Irene decidió que iba a adoptarla pero no se lo contó a nadie. «Primero quería preguntárselo a ella. Así que uno de esos días que la fui a buscar, estábamos jugando, le hice upa y le pregunté: ¿Kei, vos querés que yo sea tu mamá? Yo tenía unos nervios, terribles», se emociona. Keila no habló pero sonrió y la abrazó. Llorando y con la nena en brazos fueron a contarle a la gente del hospital la decisión que habían tomado. «Estaban todos muy emocionados. Me decían: ‘mirá la carita de felicidad que tiene esta nena ahora». Keila sonreía.

Irene la llevó a su casa y le hizo la misma pregunta a su mamá: «Má, te tengo que contar algo: voy a adoptar a Kei. ¿A vos te gustaría ser su abuela?». Esa misma mañana, Irene dejó a la nena en la casa familiar y fue al juzgado a decir que sí. «Me dijeron ‘tenés que anotarte en el registro de adoptantes así vemos qué niño se adapta a tu perfil’. Y yo les dije: ‘no, yo no vine a anotarme para tener un hijo, yo vine a anotarme para ser la mamá de Keila».

«Estaba convencida pero muchos en mi entorno no estaban de acuerdo. Me decían ‘pero vos sos joven, podés tener hijos propios’. También me decían que me estaba comprando un problema o que me iba a costar mucho más encontrar un novio siendo madre soltera y encima de una nena con discapacidad», dice Irene. Como no tenía dinero para pagar un abogado, en el juzgado le dijeron que fuera a la Defensoría del Pueblo. Los prejuicios que venía escuchando volvieron a aparecer:

«Esperé como tres horas hasta que una abogada escuchó lo que le conté y me dijo: «Ay, pero buscate un novio y tené a tus propios hijos, ¿cuantos año tenés?». Irene contestó «27», y la abogada repreguntó: «¿no podés tener hijos?». Irene le dijo que sí, y que eso no tenía nada que ver con lo que estaba pasando. La abogada le dijo que no había necesidad de adoptar a una «enfermita» y que no iba a tomar el caso.

Irene volvió a su casa llorando y Keila la vio. «Me dio muchísima bronca.
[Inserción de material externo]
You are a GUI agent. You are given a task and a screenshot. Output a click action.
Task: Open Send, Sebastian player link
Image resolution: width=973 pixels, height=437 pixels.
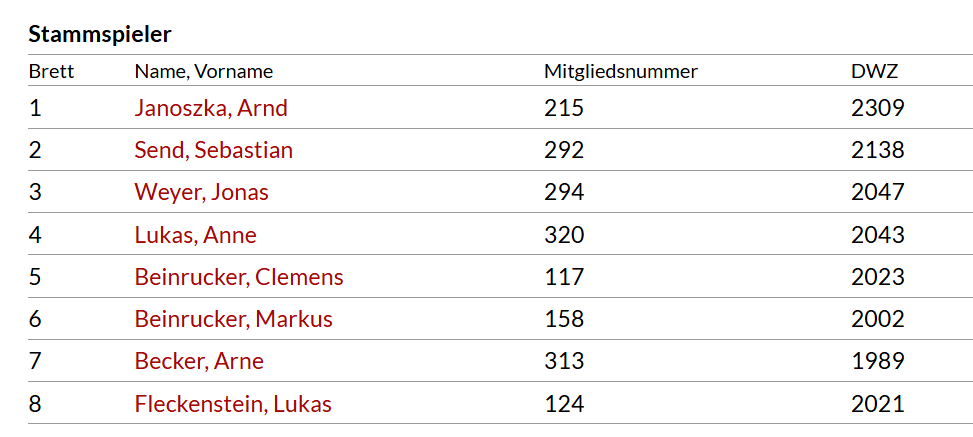(213, 151)
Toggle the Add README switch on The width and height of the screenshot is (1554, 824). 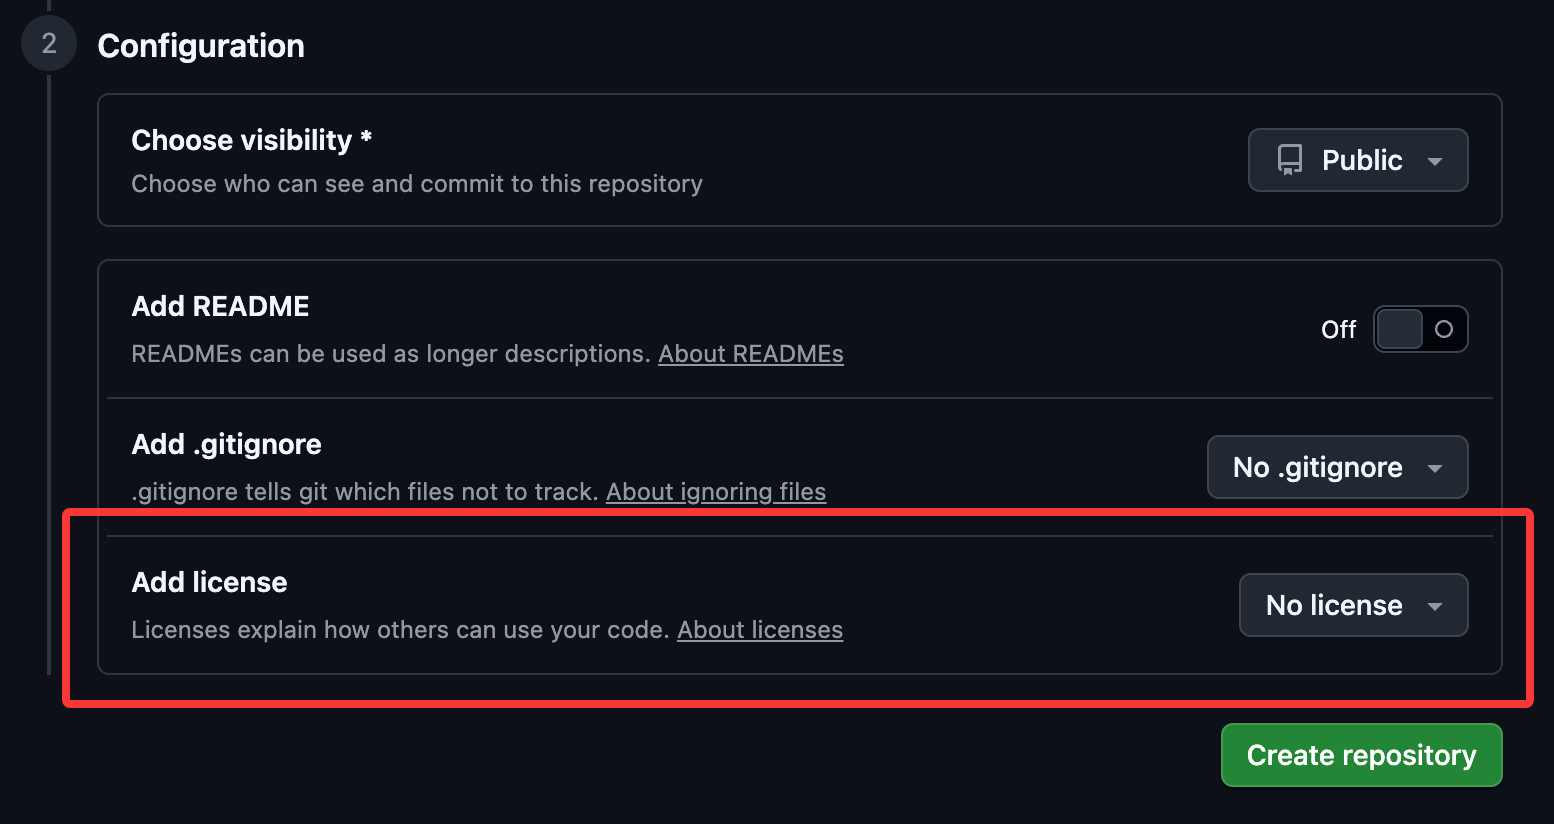pos(1420,329)
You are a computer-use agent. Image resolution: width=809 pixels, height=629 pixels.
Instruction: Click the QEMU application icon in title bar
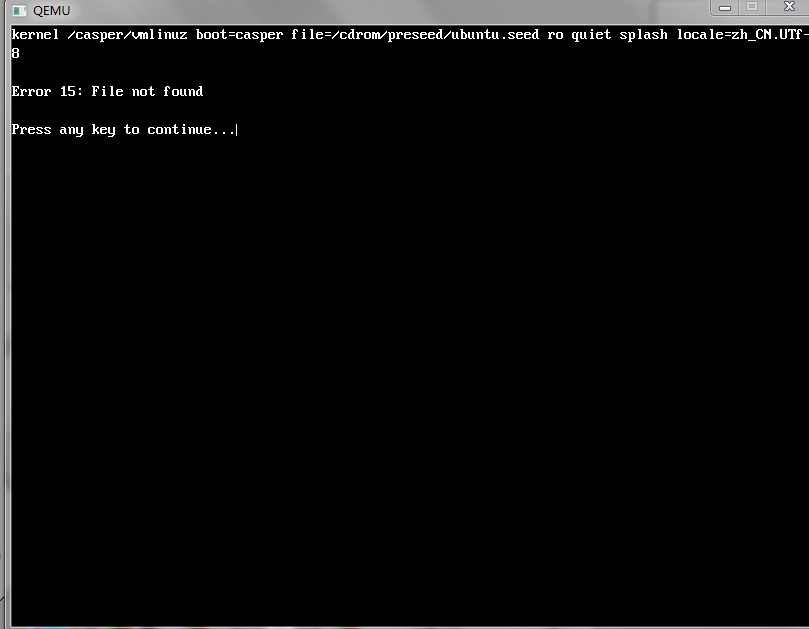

Habían sacado todos los prejuicios del mundo, seguramente porque no se trataba de la familia perfecta de hombre y mujer con un bebé chiquito y sano». Irene -que se había recibido de mecánica dental y trabajaba de secretaria en un consultorio médico-, le pidió ayuda a su jefe.

Entre sus familiares y su jefe juntaron dinero y le pagaron a una abogada particular para que se ocupara de los papeles. Durante los 38 meses que demoró el trámite, Irene anotó a Keila en el jardín, la llevó a natación al club de Gimnasia y Esgrima de La Plata, a equinoterapia, empezó un tratamiento con una fonoaudióloga y con una psicopedagoga, la llevó a terapia ocupacional y a clases de danzas. Además, la llevó a un especialista que dijo que no tenía una fisura en el paladar y que el aparato ortopédico que usaba le estaba deformando la boca. Keila empezó a hablar, a caminar y dejó los pañales.

En diciembre de 2016, el juez vio lo que estaba pasando y tomó una medida excepcional: le dio a Irene la adopción plena de Keila, que ahora tiene 8 años y pasó a llamarse Keila Lugo. Desde ese día, Irena va contando los aniversarios en su perfil de Facebook: «Felices 9 meses de familia legal y 38 meses de amor eterno hija mía. Gracias por sonreírme así, voy a luchar siempre para que esa sonrisa sea eterna», escribió el viernes.

Este año Keila empezó primer grado. No fue fácil encontrar un colegio que la tomara: le decían que no por la edad y que no por la discapacidad. En el club del que ambas son hinchas, sin embargo, dijeron que sí. Y Keila se convirtió en la única «alumna integrada» del colegio que está dentro del Club de Gimnasia y Esgrima de La Plata. Ahora Keila, que tres años atrás apenas se levantaba del banquito, es también ésta Keila: la nena que se sube a un caballo, que baila en la murga del barrio y que, cada tanto, vuelve al Hospital San Lucas, ahora con su nueva mamá, a visitar a sus amigos de siempre.